Inflation is also adding to the price hikes. All retail food prices were 11.4 percent higher in August compared to the same time last year. Despite the higher prices, there should be enough turkeys available for the Thanksgiving demand.
“All of us are feeling the pain of higher prices at the grocery store,” said AFBF President Zippy Duvall. “HPAI outbreaks in the spring and an uptick in cases in the fall are taking a toll, but farmers remain dedicated to ensuring America’s food supply remains strong.”
It is important to understand that farmers aren’t profiting from record-high retail prices. High supply costs from feed, fuel, fertilizer, and labor make raising turkeys even more expensive. USDA’s most recent Farm Sector Income Forecast predicts record high total production costs, increasing by 17.8 percent from 2021 to $437.4 billion in 2022.
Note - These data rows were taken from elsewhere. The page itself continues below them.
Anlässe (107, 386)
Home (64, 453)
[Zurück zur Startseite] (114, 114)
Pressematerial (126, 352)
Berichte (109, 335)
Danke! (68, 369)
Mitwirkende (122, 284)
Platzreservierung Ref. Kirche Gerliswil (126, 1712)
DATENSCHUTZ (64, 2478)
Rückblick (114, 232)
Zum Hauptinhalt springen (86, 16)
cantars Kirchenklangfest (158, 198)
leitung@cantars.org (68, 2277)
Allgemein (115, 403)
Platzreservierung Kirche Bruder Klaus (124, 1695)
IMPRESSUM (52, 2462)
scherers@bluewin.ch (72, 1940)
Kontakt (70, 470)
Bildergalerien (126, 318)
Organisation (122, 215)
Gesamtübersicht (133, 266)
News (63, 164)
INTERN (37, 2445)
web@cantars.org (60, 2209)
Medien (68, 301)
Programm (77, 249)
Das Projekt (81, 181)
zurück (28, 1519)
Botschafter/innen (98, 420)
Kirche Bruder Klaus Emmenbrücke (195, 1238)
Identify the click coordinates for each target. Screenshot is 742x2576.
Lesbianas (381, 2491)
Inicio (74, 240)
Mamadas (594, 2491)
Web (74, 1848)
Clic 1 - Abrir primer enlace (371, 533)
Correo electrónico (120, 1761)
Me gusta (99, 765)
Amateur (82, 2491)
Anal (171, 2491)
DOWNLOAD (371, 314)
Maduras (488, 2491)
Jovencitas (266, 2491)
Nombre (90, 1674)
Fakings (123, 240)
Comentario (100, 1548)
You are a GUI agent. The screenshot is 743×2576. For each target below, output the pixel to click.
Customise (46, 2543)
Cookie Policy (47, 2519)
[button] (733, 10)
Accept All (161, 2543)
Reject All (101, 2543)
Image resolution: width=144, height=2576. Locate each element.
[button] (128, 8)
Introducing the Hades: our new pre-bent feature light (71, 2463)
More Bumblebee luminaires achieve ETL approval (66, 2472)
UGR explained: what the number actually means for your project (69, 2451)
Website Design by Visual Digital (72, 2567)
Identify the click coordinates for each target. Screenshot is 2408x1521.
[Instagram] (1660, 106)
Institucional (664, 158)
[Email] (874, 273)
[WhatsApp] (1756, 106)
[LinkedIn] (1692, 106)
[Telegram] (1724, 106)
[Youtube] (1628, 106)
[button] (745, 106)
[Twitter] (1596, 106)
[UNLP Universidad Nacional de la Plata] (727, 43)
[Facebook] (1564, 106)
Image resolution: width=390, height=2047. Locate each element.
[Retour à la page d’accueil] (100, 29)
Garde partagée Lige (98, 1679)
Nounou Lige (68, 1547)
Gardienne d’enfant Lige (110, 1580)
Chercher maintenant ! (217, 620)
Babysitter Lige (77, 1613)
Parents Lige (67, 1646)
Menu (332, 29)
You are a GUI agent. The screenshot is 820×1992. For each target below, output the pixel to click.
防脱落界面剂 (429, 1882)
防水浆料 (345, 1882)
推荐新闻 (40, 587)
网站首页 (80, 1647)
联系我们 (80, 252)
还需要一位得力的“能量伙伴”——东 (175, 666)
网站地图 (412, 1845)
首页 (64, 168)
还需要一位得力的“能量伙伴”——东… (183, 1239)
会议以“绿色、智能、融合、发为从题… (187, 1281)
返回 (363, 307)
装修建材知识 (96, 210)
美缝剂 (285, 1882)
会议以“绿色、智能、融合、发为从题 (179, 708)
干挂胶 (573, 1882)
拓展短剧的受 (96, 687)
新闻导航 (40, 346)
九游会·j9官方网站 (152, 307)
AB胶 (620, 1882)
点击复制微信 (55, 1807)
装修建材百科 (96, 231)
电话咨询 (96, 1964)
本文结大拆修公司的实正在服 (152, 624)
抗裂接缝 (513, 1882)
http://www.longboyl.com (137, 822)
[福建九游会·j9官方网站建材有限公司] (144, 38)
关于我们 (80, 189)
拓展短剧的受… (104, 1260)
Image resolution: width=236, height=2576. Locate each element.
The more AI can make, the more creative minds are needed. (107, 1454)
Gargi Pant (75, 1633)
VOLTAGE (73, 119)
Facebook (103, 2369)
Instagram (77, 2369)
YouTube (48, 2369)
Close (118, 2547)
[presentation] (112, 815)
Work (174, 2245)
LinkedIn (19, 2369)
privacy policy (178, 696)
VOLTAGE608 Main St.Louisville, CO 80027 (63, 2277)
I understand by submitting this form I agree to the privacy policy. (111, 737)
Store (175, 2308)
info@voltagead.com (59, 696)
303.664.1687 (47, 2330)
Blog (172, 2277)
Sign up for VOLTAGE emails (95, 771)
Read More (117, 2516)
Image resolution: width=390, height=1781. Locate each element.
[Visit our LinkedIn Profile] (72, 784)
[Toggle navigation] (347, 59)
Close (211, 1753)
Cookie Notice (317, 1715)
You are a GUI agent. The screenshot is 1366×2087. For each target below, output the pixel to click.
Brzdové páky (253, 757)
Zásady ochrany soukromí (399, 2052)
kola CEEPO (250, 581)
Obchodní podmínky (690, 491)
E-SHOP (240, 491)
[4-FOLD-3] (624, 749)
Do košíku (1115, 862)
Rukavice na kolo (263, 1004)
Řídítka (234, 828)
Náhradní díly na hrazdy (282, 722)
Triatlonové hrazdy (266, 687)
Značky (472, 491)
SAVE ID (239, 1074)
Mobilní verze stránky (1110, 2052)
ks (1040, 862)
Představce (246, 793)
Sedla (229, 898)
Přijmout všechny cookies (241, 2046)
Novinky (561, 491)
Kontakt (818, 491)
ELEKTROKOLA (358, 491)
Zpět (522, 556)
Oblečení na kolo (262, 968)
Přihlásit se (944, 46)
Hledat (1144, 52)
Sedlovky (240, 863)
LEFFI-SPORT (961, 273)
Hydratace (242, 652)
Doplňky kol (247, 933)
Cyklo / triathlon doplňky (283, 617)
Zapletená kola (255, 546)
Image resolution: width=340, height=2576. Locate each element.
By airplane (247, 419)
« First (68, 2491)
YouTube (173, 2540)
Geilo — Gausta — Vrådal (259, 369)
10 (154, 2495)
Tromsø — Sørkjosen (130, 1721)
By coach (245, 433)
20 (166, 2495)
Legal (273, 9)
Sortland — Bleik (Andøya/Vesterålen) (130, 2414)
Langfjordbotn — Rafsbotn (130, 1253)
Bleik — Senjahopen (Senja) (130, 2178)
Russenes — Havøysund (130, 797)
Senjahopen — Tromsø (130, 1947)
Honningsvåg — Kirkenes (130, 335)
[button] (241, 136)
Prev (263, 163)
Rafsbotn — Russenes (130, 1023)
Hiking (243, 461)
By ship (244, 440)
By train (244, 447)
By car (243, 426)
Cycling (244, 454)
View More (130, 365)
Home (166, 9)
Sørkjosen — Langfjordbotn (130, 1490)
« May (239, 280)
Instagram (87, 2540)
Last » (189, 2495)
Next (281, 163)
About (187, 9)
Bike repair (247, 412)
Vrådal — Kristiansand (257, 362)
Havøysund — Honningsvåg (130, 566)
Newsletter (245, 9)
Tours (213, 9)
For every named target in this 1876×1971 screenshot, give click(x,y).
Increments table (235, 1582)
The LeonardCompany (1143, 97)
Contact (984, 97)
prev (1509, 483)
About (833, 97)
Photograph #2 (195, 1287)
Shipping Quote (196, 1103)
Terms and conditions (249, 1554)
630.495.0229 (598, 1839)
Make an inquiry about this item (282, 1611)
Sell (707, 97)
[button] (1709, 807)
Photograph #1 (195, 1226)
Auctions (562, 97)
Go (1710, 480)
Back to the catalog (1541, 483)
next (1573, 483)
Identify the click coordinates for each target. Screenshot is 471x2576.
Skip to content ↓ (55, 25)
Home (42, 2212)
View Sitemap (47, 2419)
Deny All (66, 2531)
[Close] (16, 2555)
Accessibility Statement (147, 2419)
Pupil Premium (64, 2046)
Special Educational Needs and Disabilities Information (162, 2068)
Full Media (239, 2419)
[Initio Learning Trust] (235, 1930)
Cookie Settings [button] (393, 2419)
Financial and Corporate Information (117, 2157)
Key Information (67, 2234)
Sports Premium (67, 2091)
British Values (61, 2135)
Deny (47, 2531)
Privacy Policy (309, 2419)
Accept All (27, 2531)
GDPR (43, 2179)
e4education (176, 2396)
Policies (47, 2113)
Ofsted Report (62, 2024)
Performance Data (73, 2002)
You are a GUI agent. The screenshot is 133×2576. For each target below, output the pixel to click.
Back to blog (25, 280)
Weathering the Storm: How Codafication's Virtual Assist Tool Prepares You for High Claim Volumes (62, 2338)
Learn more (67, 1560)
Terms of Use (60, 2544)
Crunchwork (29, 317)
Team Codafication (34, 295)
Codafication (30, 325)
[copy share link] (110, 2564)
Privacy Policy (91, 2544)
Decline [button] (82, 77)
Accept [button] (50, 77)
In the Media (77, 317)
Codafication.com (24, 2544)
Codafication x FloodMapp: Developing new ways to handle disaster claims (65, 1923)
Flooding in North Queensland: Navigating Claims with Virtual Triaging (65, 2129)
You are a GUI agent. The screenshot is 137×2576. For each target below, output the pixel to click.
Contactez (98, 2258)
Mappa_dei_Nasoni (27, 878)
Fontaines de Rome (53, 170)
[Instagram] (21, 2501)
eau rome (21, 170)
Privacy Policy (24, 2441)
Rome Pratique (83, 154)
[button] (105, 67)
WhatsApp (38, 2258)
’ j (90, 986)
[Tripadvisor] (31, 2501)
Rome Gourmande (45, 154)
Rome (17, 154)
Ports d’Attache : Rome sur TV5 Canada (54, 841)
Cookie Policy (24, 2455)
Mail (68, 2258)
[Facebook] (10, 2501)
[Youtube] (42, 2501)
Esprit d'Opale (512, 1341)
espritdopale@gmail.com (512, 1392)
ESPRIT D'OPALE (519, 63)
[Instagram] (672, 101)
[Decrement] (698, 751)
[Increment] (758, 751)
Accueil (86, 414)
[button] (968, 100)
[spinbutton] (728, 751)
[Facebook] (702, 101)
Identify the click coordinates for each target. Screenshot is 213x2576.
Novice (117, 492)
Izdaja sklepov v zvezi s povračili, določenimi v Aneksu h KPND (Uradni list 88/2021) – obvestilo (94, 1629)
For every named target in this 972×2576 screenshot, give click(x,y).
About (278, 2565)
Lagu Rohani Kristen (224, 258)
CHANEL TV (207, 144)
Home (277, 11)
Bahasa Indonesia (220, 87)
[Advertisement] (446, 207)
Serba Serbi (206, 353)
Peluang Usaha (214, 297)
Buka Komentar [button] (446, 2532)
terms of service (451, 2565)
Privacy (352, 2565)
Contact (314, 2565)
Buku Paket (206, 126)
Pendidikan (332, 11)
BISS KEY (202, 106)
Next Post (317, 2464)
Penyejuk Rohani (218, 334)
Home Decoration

While egg prices have come down from record highs in July, the average price for a dozen grade A eggs is $2.34, 27 percent higher than the same time in 2021, and 44 percent above the five-year average of $1.29.
Despite higher prices and tighter supplies, demand has remained strong and is forecast to increase. The September USDA World Agricultural Supply and Demand Estimates report estimated demand in 2023 for turkey to be 7.7 percent greater than the 2022 demand.
HPAI has had a significant impact on the supply of turkey available in the United States in 2022. The good news is fall HPAI detections are well below spring numbers. While there should be enough turkeys to go around for Thanksgiving, pressure will keep prices high with supplies forecasted lower and demand forecasted higher for 2023.